• [REQUIRED TASKS]
**1)** According to the fashion week report, which designer's collection, Ume Matsuri, paid tribute to the traditional Japanese plum festival?
**2)** Reproduce verbatim the passage of the fashion week report starting at "Aartivijay Gupta created" and ending at "and sack dresses.".
**3)** Using the fashion week report, explain why the poolside at Palladium Hotel suited the Shivan & Narresh show.
-- START OF SOURCE DOCUMENT --
From Varanasi's beauty to the traditional Japanese plum festival and Moroccan tea paintings, the runway was a mélange of cultures during the first show on Day 5 of Lakmé Fashion Week Summer Resort 2015.  

Shabana Azmi took a bow with actress-turned-designer, Mandira Bedi
Shabana Azmi took a bow with actress-turned-designer, Mandira Bedi

With a striking painting of the Varanasi ghats as a backdrop, Mandira Bedi fused the traditional Benarasi weave with modern designs for her latest collection.

The line comprised of saris in vibrant pinks, yellows and orange with zari and brocade designs and featured a mix of net and tulle with silk. We loved the white and pink border silk saree with a giant flower appliqué appearing on the pallav. Understated yet elegant.

Shabana Azmi
Model Siddharth Rawal in Kunal Anil Tanna's creation, inspired by the Japanese plum festival. Pics/Shadab Khan

The highlight of the show was Shabana Azmi gracing the ramp to Javed Akhtar's couplets describing the charm and heritage of the beautiful Benarasi weave.

In an ode to the traditional Japanese plum festival, Kunal Anil Tanna's collection, Ume Matsuri, was a breezy mix of smart silhouettes and flowing fabrics in cool hues of plum, burgundy and grape. While a bell sleeve crop top and a soft blue cutout dress with the leaf motif were our picks from the women's line, the Japanese tie-and-dye technique used to create patterns for men's shirts and jackets wowed us.

Aartivijay Gupta created magic with her latest line, My World of Glass, inspired by mosaic. Imagery of owls, fish, parrots, houses, trees and peacocks in vibrant mosaic prints featured on a range of silhouettes including A-line dresses, T-shirt and skirt, cape tops with pencil skirts, long coats, peplum jackets as well as maxis and sack dresses.

Silk and glass organza fabric with a sly see-through effect added a touch of feminine class to the collection. A sheath dress emblazoned with a parrot mosaic teamed up with a jacket was our pick.

Bikini brouhaha
3:30 pm > Shivan & Narresh
Crystal blue waters, cool summer breeze, an open bar, exotic finger food and relaxing white lounge chairs at the poolside on the tenth floor of Palladium Hotel provided the perfect setting for swim and cruise wear designer-duo Shivan & Narresh's show.

A model in a strategically cut-out trikini
A model in a strategically cut-out trikini. Pic/Shadab Khan

The collection was inspired by the works of the French painter, Henri Rousseau and featured interesting foliage patterns and abstract geometric designs on the creations.
-- END OF SOURCE DOCUMENT --
-- START OF SUPPLIED MATERIAL --
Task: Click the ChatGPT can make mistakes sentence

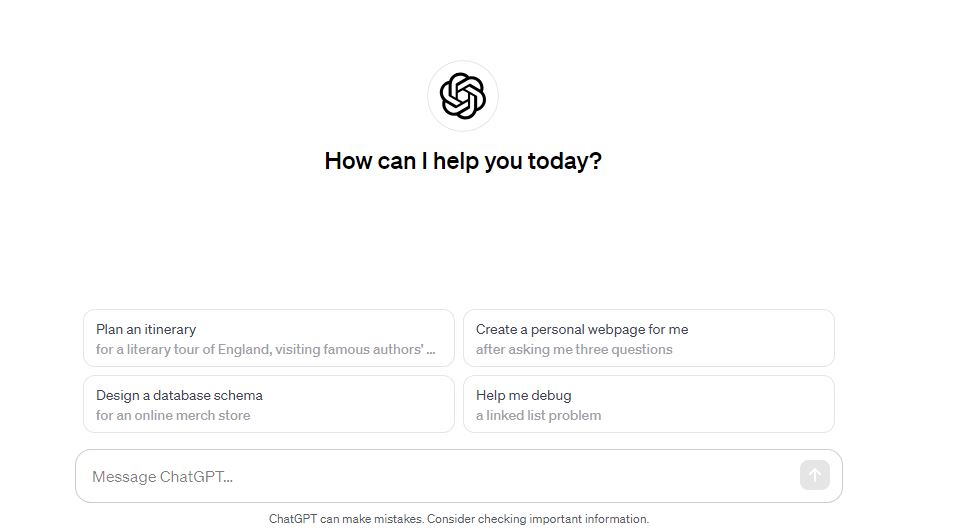Action: tap(347, 519)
-- END OF SUPPLIED MATERIAL --
• [FINAL ANSWERS]
**1)** Kunal Anil Tanna

**2)**
Aartivijay Gupta created magic with her latest line, My World of Glass, inspired by mosaic. Imagery of owls, fish, parrots, houses, trees and peacocks in vibrant mosaic prints featured on a range of silhouettes including A-line dresses, T-shirt and skirt, cape tops with pencil skirts, long coats, peplum jackets as well as maxis and sack dresses.

**3)** Shivan & Narresh design swim and cruise wear. The poolside on the tenth floor offered crystal blue waters, a cool summer breeze, an open bar, exotic finger food and relaxing white lounge chairs, which made it the perfect setting for their show.